Stream processing in Julia?

I want to do stream processing in a pipe-style in several steps or layers (similar to deep learning or “Pipes and Filters” pattern), like this:

b = f1(a)
c = f2(b)
d = f3(c)
# or simply
d = a |> f1 |> f2 |> f3

But this is so simple only for functions that have one input and one output. What if I want to write more complex steps, like:

b1, b2 = f1(a1, a2, a3)
c1 = f2(a1, b1, b2)
d1, d2 = f3(a2, a3, b1, c1)

Next, functions should be stateful:

f1!(state1, a1, a2, a3) or just specialize on the state type: run!(f1state, a1, a2, a3)

Also, I want all data (a1, a2, b1, b2, etc.) to be stored into a FIFO buffer, for 2 purposes:

  1. functions should have access to prev_len of previous input elements.
  2. batch processing, function takes new_len of an input and produces out_len of output in one call.

So, all my data should be buffered with len = prev_len + new_len, and buffers should be preallocated somewhere:

# a1 = CirculaBuffer{T1}(len) ... and so on
run!(f1state, b1, b2, a1, a2, a3)
run!(f2state, c1, a1, b1, b2)
run!(f3state, d1, d2, a2, a3, b1, c1)

When processing stops, I should be able to reset! or restart! it in the same way.

Ideally, it should be composable: I can describe some graph and connect it to another graph as a single processing node with its inputs and outputs.

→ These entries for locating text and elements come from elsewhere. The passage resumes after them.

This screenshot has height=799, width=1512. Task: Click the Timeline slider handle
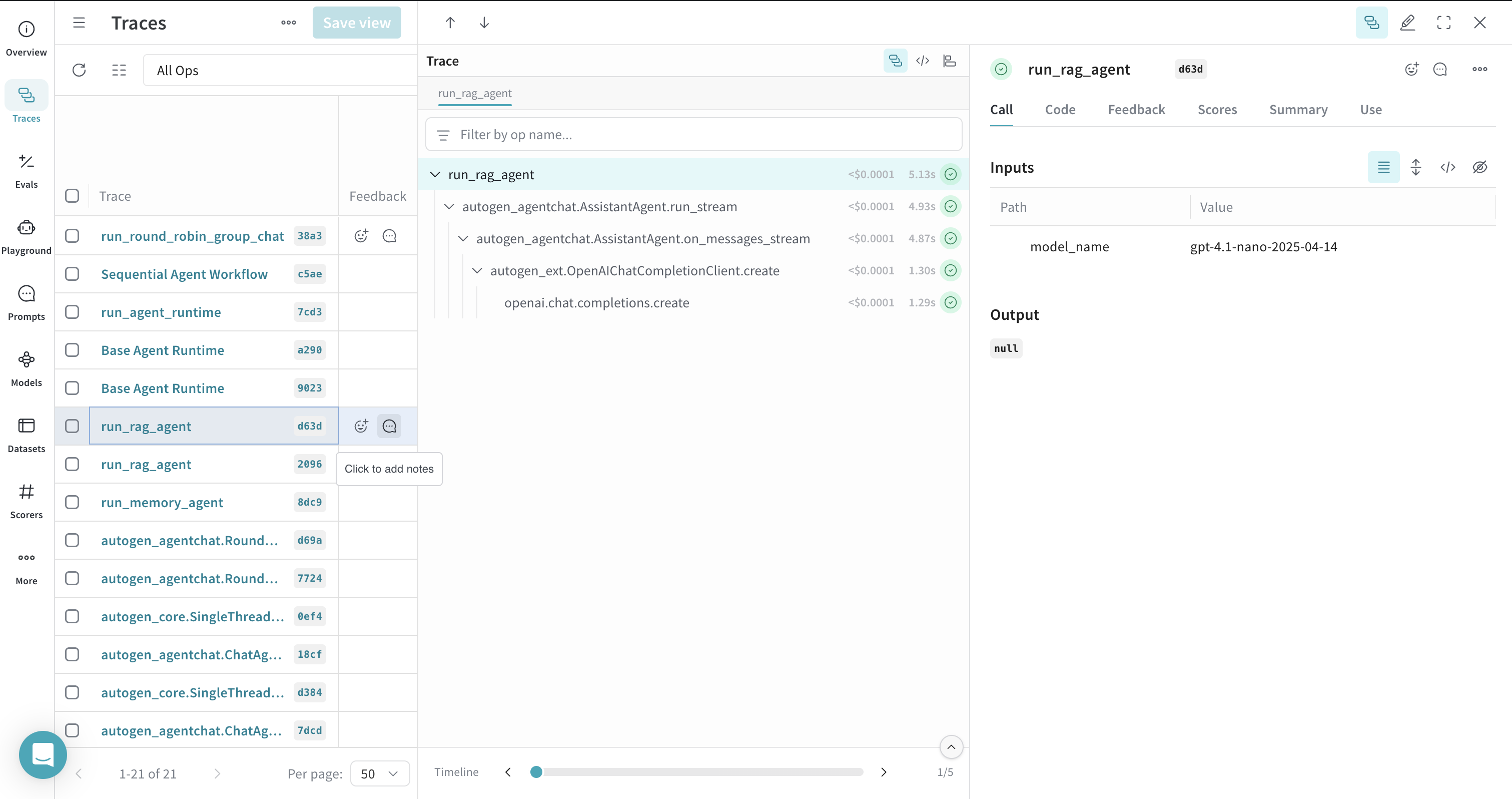coord(536,772)
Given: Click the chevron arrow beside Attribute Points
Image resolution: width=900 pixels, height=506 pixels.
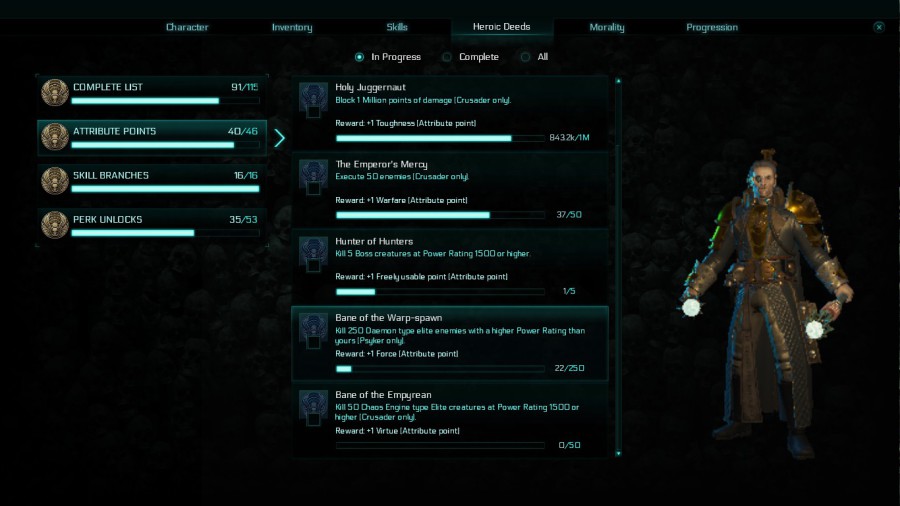Looking at the screenshot, I should 280,138.
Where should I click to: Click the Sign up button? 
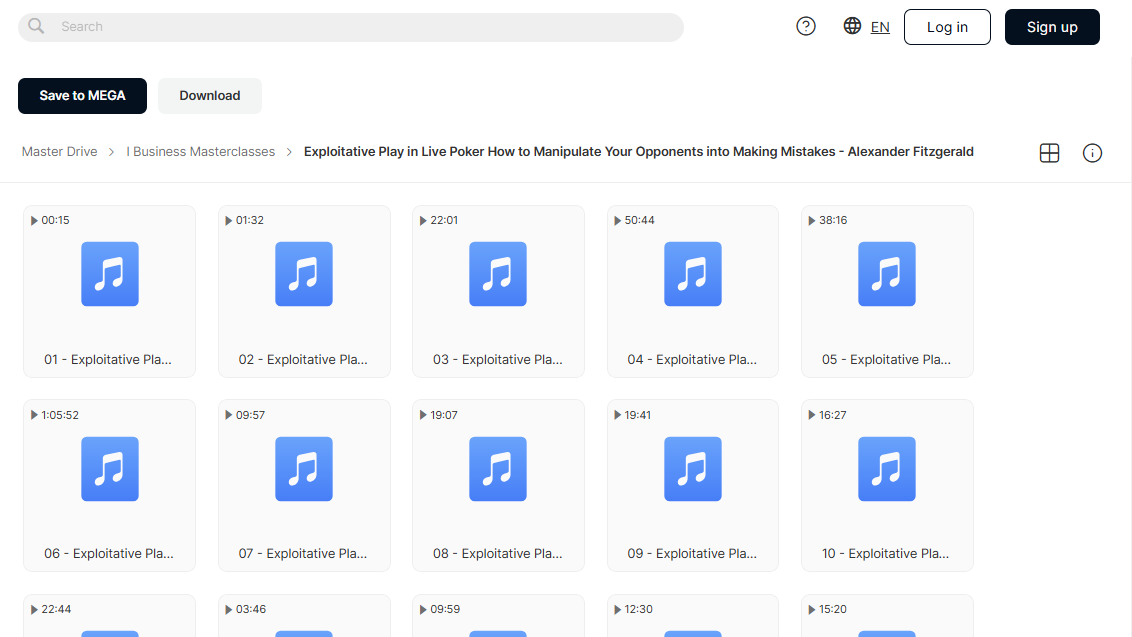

So, how can I describe such a graph in Julia? Should I use Tasks and Channels to do that?

1 Like

I’m fairly new to Julia so I in no way claim to be an authority, but chaining only works with 1 parameter. First I was thinking you could use a Tuple for the results of the function and the input to the next. However since it appears each function needs most of the data, you might be better to create an struct that is passed along like:

struct Data
    a1
    a2
    a3
    b1
    b2
    c1
    d1
    d1
end

Function f1 would take in the Data object, populate b1 and b2, and return the structure. f2 would then populate c1 and return the structure, and on and on.

As for the state the recommended way would be to do something like:

a :| v->f1(f1state, v) :| v->f2(f2state, v) |> v->f3(f3state, v)

Which allows you to pass multiple values to your function. I’m not sure about your FIFO stuff, didn’t quite understand what you meant.